Meine Freundin schaute ziemlich entsetzt
Ganz ruhig erklärte ich ihm, dass er diese Frage den irakischen Grenzbeamten stellen müsse, zumal auch ein Jahr nach dem Fall von Saddams Regime chaotische Zustände an den Grenzen herrschen und mein Pass mal gestempelt, mal nicht gestempelt worden ist. Aber zum Ende des Satzes kam ich nicht mehr. "Werft ihn ins Gefängnis", brüllte der Mann, "ins Gefängnis! Ins Gefängnis!", wiederholte er und hämmerte auf seine Schreibtischplatte, "this shit, shit, shit!" In diesem Moment wurde meine Freundin Susanne hereingeführt und schaute ziemlich entsetzt, während zwei Untergebene mich in den Zellentrakt schleiften, aber nach ein paar Metern davon zu überzeugen waren, dass ich auch selber gehen könne. Ich hatte, ohne es zu wissen, Ostkurdistans oberstem Polizeigeneral Dana Ahmed Majid nicht die angemessene Untertänigkeit erwiesen.
Und so landete ich im Gefängnis, fast pünktlich zum ursprünglich vereinbarten Termin, nur im falschen Trakt, im falschen Film.
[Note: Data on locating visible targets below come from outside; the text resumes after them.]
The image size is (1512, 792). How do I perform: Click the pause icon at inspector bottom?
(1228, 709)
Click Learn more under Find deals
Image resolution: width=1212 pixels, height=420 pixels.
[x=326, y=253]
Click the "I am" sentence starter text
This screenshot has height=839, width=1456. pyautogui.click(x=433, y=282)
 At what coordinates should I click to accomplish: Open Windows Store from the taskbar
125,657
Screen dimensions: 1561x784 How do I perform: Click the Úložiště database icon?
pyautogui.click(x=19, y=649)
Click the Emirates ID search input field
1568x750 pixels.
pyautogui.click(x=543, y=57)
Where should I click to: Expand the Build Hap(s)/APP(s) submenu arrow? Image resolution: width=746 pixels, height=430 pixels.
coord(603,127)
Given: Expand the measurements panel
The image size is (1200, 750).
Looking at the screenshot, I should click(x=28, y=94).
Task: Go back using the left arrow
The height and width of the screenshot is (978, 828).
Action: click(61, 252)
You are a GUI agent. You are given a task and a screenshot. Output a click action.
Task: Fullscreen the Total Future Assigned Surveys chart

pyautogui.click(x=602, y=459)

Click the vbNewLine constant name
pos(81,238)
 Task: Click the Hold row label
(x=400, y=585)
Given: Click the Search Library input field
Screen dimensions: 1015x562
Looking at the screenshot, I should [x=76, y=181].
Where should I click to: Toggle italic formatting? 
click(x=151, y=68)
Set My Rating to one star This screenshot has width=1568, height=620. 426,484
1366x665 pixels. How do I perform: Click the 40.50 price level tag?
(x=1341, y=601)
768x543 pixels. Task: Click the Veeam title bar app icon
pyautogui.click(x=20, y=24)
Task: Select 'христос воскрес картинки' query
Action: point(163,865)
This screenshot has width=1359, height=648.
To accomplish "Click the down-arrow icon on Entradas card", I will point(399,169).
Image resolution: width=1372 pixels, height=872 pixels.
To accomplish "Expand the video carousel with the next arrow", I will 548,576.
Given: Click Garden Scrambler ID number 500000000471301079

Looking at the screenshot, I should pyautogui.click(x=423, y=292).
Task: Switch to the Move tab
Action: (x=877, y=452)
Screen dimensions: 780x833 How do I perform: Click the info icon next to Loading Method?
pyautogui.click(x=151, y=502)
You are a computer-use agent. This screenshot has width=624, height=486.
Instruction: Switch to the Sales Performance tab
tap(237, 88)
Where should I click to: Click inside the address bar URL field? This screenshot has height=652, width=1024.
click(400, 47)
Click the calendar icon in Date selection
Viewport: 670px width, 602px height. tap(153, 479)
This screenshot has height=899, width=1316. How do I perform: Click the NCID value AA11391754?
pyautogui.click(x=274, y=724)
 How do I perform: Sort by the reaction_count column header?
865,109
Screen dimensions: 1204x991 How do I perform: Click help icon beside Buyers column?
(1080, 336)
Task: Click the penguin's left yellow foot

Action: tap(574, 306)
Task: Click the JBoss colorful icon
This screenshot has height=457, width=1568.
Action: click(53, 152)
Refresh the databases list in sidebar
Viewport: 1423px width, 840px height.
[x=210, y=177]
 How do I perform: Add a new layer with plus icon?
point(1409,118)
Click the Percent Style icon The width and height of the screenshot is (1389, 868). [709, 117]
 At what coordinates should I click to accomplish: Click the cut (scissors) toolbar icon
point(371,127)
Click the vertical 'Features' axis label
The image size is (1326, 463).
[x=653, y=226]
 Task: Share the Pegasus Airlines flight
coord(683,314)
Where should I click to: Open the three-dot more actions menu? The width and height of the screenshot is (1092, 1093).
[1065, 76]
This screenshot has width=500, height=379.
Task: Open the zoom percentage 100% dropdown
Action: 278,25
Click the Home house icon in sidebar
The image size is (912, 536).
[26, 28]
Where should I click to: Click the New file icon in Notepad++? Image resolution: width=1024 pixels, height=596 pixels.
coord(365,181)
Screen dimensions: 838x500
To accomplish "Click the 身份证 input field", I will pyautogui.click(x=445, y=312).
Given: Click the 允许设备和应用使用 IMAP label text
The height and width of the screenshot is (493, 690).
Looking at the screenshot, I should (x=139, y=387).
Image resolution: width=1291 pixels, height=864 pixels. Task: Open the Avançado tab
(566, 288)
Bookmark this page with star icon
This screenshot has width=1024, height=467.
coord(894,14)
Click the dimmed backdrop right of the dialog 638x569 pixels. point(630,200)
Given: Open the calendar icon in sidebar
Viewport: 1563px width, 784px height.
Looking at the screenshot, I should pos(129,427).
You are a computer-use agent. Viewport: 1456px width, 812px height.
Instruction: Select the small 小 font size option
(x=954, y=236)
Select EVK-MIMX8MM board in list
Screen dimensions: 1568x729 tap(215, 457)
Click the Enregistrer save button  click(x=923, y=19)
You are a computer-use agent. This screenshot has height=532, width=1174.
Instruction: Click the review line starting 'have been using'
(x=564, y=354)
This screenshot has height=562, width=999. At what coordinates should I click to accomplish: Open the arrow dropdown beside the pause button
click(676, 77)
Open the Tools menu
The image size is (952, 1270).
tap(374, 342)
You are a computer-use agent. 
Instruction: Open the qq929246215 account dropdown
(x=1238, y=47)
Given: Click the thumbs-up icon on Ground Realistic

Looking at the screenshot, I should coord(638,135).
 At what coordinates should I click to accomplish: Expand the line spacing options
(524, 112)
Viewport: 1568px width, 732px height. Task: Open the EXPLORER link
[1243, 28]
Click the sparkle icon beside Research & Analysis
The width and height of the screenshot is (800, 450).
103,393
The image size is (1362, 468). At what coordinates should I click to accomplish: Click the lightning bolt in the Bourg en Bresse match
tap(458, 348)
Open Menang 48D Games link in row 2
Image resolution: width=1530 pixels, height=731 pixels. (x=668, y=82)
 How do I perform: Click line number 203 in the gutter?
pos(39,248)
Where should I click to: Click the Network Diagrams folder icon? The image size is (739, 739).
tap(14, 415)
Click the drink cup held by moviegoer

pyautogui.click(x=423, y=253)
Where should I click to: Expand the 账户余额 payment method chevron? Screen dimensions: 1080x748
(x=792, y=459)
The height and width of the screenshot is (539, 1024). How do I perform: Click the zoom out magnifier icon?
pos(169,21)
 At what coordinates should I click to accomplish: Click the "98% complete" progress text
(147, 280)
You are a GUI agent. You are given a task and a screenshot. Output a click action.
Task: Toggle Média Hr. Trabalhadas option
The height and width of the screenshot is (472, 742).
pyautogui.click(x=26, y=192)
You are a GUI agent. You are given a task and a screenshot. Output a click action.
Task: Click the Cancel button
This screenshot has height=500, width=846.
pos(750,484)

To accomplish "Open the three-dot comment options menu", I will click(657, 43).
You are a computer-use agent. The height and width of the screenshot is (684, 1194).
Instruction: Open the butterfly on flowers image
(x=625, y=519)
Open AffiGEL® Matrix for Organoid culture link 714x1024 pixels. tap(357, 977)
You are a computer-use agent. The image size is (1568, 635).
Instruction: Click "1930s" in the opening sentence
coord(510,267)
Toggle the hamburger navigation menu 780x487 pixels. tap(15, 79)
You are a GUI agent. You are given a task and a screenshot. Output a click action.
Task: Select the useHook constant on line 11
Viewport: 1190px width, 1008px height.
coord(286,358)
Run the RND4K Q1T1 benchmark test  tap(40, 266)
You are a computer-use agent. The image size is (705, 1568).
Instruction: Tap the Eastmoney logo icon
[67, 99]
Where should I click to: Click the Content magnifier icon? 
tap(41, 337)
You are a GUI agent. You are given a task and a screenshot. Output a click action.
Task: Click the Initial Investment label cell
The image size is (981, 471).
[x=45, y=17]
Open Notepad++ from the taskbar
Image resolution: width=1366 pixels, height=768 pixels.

Verunsichert schaute der Beamte in der Aufnahmezelle und bot mir eine freie Pritsche an. Ich nahm lieber den Klappstuhl. Auf Kurdisch, auf Arabisch diskutierten erst zwei, dann vier Beamte. Irgendwie war es allein peinlich, aber was tun gegen den Befehl des Generals? Und der war mehr als deutlich gewesen. Eine halbe Stunde saß ich in der Zelle, und ein älterer Wächter fragte freundlich, ob alles okay sei. Das könne man so nicht sagen, erklärte ich den Stand der Dinge. Und schilderte ihn noch mal einem ebenfalls sehr höflichen Offizier, der mich, gangauf, gangab, in sein Büro mitnahm. Und einem weiteren Offizier übergab, der noch einmal genau wissen wollte, was vorgefallen sei. Bis er mich schließlich ins Zimmer des Generals zurückbrachte, wo ein lächelnder Dana Ahmed Majid Tee servieren ließ, wo Susanne mit geröteten Augen und wo auch unser Übersetzer saß, den wir noch am Anfang der Odyssee angerufen hatten zu kommen.
"Ich kann Sie jetzt 14 Monate lang einsperren!"
Er hatte dem General erklärt, dass Terroristen sich wohl nicht als erstes beim Pressebüro melden würden. Und Susanne hatte genau das Richtige getan: Sie war in Tränen ausgebrochen, was einen kurdischen Polizeigeneral dann doch verunsichert. Seine Versuche, uns der illegalen Einreise zu bezichtigen, waren zwar halbwegs versandet angesichts der Tatsache, dass nicht einmal die Kurden uns einen Einreisestempel gegeben hatten, als wir ein halbes Jahr zuvor eingereist waren. Aber zum Abschied wies er noch mal darauf hin: "Ich kann Sie jetzt 14 Monate lang einsperren! Sie sind illegal eingereist!" Zum Auto mochte er nicht viel sagen, bot am Ende nur mit zuckersüßem Lächeln an: "Sie können hier jeden interviewen, jeden sprechen wollen" - um im Telefonat auf Kurdisch anschließend dem ihm unterstellten Gefängnisdirektor zu befehlen, dass weder er noch seine Gefangenen für mich zu sprechen seien. Asad, der Übersetzer, bedauerte beim Herausgehen, dass er es nicht vermocht habe, mich zu den Interviews ins Gefängnis zu bringen, und wir dankten ihm herzlich, dass er es geschafft hatte, uns stattdessen aus dem Gefängnis wieder herauszubringen. So etwas ist uns in Bagdad in einem halben Jahr nicht passiert.